Nevertheless, the deployment of police officers in schools is emblematic of a bigger problem: too often, law enforcement is asked to solve problems for which they are not best suited. Atatiana Jefferson, a 28-year-old Black woman, for example, was shot and killed in her own home last October because the Dallas Forth police turned up at her door to perform a welfare check. The same fate met Jason Harrison, an African American man whose mother sought help to get him to the hospital. Harrison suffered from bipolar disorder and schizophrenia and needed treatment. The police came, but Harrison was taken to the morgue instead. The police shot and killed him within 10 seconds of the front door being opened. Harrison failed to drop a screwdriver he twiddled between his fingers. Jefferson and Harrison should still be alive today, but sadly they are not. Why? The first responders to community crisis are the people who are least equipped to handle them. Defunding the police promises free up resources to change this.
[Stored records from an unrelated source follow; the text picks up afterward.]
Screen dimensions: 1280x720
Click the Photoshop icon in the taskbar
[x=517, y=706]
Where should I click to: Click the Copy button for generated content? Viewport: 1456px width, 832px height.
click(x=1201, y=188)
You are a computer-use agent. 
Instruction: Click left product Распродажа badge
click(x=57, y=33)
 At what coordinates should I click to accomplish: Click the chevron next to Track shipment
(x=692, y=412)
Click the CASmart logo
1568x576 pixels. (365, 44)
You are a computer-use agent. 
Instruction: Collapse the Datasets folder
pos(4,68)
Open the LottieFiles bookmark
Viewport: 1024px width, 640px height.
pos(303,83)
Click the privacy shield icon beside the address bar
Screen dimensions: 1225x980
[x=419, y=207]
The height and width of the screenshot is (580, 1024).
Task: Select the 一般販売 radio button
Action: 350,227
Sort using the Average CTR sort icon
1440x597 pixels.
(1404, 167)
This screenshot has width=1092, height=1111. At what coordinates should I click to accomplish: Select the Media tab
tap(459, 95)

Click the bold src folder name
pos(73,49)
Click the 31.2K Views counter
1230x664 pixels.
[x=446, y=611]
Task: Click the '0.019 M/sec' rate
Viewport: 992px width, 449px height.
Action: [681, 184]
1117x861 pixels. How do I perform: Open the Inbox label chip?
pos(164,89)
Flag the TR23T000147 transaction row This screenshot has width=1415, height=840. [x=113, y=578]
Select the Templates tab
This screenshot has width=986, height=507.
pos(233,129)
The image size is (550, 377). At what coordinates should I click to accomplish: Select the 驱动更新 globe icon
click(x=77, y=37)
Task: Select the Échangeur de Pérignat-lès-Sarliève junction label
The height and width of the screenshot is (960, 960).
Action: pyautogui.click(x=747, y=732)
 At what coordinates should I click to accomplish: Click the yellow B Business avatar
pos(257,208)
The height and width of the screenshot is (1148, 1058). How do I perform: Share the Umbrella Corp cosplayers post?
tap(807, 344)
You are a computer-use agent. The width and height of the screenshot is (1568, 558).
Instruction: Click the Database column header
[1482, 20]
A world where mental crisis and welfare checks are addressed by a highly trained team of mental health professionals, addiction specialists, nurses, social workers, and people with de-escalation and conflict resolution training is what we imagine when we call for a defunding of the police. A world where communities of color are not singled out for harassment, “knee-to-neck” murder and unnecessary contact with law enforcement is what we demand when we call for cuts to police budgets and savings reallocated to community-based alternatives. I am confident that this world we dream of is possible because it has always existed for White communities. As ACLU’s Anthony D. Romero puts it, “White communities are also more likely to see significant investment in community resources that are purposefully and programmatically used to maintain safety, health, and stability, all without police intervention.” By divesting funds from police departments and reinvesting them in community-based services, we will shrink police responsibility, make good on racial equity, and build healthier communities and safer classrooms.
The fear young Black men like me live with is that we could be the next George Floyd crying out, “I can’t breathe.” Defunding the police is the first step in ensuring this does not happen.